Instructions to follow —
Could you copy each line of the listing below that has the word "Μεσοχώρα"?
━━━━
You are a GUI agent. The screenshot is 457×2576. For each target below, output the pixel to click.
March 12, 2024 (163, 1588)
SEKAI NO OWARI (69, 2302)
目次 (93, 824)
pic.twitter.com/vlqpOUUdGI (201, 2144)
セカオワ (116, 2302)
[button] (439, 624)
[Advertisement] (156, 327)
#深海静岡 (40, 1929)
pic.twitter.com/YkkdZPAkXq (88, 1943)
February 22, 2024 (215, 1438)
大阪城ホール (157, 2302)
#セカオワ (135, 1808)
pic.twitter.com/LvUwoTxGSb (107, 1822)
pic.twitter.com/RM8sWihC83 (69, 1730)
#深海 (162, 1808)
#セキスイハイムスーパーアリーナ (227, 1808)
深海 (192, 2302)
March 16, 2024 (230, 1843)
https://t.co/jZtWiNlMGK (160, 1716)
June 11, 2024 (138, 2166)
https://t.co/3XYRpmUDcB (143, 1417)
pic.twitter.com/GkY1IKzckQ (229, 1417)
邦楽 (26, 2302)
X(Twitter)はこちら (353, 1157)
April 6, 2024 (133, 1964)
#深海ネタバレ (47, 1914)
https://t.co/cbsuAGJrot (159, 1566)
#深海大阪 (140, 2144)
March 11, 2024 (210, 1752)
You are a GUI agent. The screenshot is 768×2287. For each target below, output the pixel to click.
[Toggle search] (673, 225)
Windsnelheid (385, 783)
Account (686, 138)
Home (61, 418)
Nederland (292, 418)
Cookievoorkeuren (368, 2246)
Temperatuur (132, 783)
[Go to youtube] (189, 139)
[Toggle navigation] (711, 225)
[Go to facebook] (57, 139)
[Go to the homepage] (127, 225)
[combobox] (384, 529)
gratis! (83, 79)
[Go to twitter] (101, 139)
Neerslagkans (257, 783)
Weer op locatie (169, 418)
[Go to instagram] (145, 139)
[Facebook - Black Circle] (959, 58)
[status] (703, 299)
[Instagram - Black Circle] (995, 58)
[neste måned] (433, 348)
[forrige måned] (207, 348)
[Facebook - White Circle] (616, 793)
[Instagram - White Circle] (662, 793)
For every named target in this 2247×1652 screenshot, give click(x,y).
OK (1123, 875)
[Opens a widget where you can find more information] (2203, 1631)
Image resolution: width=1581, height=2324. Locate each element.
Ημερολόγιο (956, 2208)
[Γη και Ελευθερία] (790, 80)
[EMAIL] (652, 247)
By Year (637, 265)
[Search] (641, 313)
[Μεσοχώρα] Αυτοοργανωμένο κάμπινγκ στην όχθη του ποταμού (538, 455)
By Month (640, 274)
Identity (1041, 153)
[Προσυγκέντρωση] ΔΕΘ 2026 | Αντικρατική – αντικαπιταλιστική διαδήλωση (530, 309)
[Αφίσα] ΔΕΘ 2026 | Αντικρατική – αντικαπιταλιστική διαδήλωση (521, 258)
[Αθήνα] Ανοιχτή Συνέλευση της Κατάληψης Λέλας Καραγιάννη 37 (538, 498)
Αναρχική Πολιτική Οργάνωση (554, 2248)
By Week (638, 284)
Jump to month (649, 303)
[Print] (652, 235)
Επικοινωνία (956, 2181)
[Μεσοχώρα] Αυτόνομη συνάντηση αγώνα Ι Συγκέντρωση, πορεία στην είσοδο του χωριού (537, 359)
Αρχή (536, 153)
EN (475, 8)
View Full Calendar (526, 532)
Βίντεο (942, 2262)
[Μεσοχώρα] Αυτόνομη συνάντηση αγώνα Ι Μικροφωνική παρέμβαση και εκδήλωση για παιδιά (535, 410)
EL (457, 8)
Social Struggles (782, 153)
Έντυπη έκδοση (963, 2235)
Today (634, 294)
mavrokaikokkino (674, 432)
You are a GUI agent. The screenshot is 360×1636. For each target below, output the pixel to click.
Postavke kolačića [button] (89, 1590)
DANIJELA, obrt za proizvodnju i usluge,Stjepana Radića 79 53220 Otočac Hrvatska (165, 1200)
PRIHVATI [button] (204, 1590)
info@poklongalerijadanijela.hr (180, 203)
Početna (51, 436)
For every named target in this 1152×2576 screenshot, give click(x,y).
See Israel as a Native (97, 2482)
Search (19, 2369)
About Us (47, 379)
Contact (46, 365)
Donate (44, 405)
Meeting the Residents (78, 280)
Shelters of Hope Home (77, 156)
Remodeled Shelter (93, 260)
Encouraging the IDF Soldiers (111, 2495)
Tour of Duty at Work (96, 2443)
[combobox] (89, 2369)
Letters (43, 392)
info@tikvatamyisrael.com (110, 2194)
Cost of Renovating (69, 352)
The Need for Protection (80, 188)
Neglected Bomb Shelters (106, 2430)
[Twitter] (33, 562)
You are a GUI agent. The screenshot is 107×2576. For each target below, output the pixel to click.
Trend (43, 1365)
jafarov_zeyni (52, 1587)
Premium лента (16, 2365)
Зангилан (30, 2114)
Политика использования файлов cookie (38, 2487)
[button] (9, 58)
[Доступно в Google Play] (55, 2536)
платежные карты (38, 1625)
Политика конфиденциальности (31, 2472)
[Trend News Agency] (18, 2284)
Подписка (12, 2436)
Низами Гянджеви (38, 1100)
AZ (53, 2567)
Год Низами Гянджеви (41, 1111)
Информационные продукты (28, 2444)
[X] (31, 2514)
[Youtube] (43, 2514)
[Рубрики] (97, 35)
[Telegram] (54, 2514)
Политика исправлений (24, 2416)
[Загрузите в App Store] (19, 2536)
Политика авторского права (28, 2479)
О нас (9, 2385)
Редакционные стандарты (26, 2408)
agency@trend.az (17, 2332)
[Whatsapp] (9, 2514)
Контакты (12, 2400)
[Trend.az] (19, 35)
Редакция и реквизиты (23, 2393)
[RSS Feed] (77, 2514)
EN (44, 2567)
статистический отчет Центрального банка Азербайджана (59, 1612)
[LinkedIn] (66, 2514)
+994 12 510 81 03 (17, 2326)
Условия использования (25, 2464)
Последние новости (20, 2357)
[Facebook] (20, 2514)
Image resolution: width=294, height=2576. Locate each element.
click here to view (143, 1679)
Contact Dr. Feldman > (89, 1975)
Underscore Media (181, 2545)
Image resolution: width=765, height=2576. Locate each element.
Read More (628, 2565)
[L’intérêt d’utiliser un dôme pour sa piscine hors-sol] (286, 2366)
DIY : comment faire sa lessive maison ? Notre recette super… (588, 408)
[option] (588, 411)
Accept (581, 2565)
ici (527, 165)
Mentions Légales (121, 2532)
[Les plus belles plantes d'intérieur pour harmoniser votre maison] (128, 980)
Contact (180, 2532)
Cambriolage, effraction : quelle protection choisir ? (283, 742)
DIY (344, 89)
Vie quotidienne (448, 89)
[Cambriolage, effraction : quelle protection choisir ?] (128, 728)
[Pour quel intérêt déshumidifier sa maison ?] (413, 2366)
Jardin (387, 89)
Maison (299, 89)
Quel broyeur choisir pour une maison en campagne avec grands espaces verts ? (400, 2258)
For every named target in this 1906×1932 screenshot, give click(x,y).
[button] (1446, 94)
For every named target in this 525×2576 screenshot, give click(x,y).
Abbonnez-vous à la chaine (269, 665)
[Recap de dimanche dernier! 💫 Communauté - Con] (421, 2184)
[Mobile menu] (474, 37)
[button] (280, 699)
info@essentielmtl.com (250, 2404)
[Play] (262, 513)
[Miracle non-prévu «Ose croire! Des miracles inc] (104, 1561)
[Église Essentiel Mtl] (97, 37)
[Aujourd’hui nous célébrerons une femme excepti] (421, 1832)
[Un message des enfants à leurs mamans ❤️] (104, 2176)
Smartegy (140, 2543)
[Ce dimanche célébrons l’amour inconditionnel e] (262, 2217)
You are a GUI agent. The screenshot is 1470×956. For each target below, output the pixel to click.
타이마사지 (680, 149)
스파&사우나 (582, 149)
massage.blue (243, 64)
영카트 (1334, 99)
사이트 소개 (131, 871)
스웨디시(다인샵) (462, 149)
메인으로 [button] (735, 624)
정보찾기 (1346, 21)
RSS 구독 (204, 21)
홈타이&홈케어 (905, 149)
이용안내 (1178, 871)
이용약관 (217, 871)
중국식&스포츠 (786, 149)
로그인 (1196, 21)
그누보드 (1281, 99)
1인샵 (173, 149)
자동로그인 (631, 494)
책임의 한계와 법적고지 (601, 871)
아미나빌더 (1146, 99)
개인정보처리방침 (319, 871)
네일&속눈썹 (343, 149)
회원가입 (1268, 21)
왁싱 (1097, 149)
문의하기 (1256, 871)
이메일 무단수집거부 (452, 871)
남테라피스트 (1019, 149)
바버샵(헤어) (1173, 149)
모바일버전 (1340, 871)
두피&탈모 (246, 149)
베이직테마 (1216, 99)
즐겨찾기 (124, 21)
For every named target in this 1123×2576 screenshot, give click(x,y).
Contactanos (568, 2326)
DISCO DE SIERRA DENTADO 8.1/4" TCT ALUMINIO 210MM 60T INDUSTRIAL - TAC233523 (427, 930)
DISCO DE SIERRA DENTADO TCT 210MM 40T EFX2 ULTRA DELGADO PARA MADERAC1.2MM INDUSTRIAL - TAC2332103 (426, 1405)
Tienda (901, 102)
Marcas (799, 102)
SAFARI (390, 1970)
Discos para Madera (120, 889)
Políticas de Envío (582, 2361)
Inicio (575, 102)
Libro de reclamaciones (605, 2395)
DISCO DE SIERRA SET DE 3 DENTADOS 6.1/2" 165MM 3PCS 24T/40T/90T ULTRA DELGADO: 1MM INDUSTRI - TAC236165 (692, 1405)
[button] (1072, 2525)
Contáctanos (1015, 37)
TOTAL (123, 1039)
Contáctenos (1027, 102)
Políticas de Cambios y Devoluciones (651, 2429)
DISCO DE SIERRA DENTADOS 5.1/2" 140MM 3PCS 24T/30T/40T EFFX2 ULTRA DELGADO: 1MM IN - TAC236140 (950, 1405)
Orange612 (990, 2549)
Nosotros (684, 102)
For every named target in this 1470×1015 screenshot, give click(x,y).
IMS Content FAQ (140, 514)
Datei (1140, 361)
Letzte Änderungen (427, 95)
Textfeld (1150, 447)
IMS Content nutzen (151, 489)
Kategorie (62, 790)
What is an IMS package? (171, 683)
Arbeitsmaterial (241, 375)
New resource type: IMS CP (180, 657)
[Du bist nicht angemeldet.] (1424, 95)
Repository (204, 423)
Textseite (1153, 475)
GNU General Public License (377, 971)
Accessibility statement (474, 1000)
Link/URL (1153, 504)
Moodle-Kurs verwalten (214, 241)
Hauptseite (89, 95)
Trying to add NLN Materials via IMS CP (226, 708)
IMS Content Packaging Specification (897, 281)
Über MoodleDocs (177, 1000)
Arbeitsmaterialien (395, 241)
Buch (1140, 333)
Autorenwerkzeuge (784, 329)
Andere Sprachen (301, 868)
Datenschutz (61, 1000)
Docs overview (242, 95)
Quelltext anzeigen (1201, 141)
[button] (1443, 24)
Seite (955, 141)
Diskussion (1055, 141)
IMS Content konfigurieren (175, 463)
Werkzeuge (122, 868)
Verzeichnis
━━━━
Finished exercise —
[Μεσοχώρα] Αυτοοργανωμένο κάμπινγκ στην όχθη του ποταμού (538, 455)
[Μεσοχώρα] Αυτόνομη συνάντηση αγώνα Ι Συγκέντρωση, πορεία στην είσοδο του χωριού (537, 359)
[Μεσοχώρα] Αυτόνομη συνάντηση αγώνα Ι Μικροφωνική παρέμβαση και εκδήλωση για παιδιά (535, 410)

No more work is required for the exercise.